The Swan 36-2 is a recreational keelboat, built predominantly of glassfibre, with wood trim. It has a masthead sloop rig, a raked stem, a reverse transom, an internally mounted spade-type rudder controlled by a wheel and a fixed fin keel. It displaces 14770 lb and carries 5600 lb of lead ballast.

The boat has a draft of 6.92 ft with the standard keel.

The boat is fitted with a Swedish Volvo Penta 2003R diesel engine of 28 hp for docking and manoeuvring. The fuel tank holds 32 u.s.gal and the fresh water tank has a capacity of 63 u.s.gal.

The design has sleeping accommodation for four people, with a double "V"-berth in the bow cabin, two straight settees in the main cabin and an aft cabin with a double "V" berth on the starboard side. The galley is located on the port side just forward of the companionway ladder. The galley is L-shaped and is equipped with a three-burner stove, an ice box and a double sink. A navigation station is opposite the galley, on the starboard side.

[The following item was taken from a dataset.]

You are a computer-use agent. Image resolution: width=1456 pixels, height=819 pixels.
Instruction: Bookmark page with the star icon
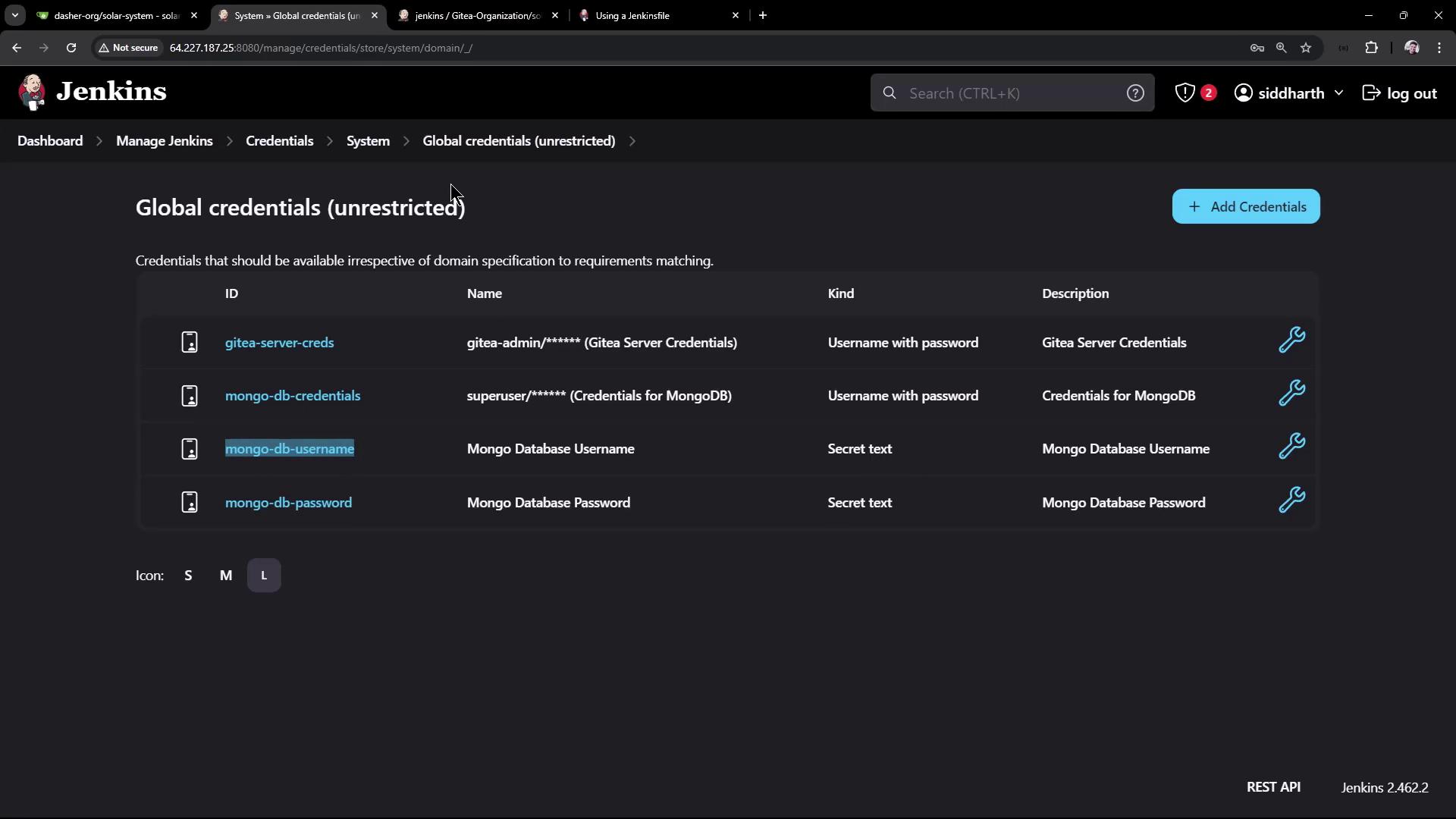(x=1305, y=48)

The head is located just aft of the bow cabin on the port side.

For sailing downwind the design may be equipped with a symmetrical spinnaker.

The design has a hull speed of 7.31 kn and a PHRF handicap of 114 to 132.

==Operational history==
In a 2000 design review, Robert Perry wrote, "when you look at the sail plan you should notice the subtle interplay between sheerline, cove stripe and the double bootstripe. I would guess that Frers has drawn the bootstripe at least eight inches above the DWL. This all works together to accentuate and lower the freeboard. The sheer spring is subtle and beautiful. Few designers have as good an eye for a sheer as does Frers. The cabintrunk is interesting in that it fairs to a knuckle forward of the mast. This maximizes interior volume and headroom while keeping deck space."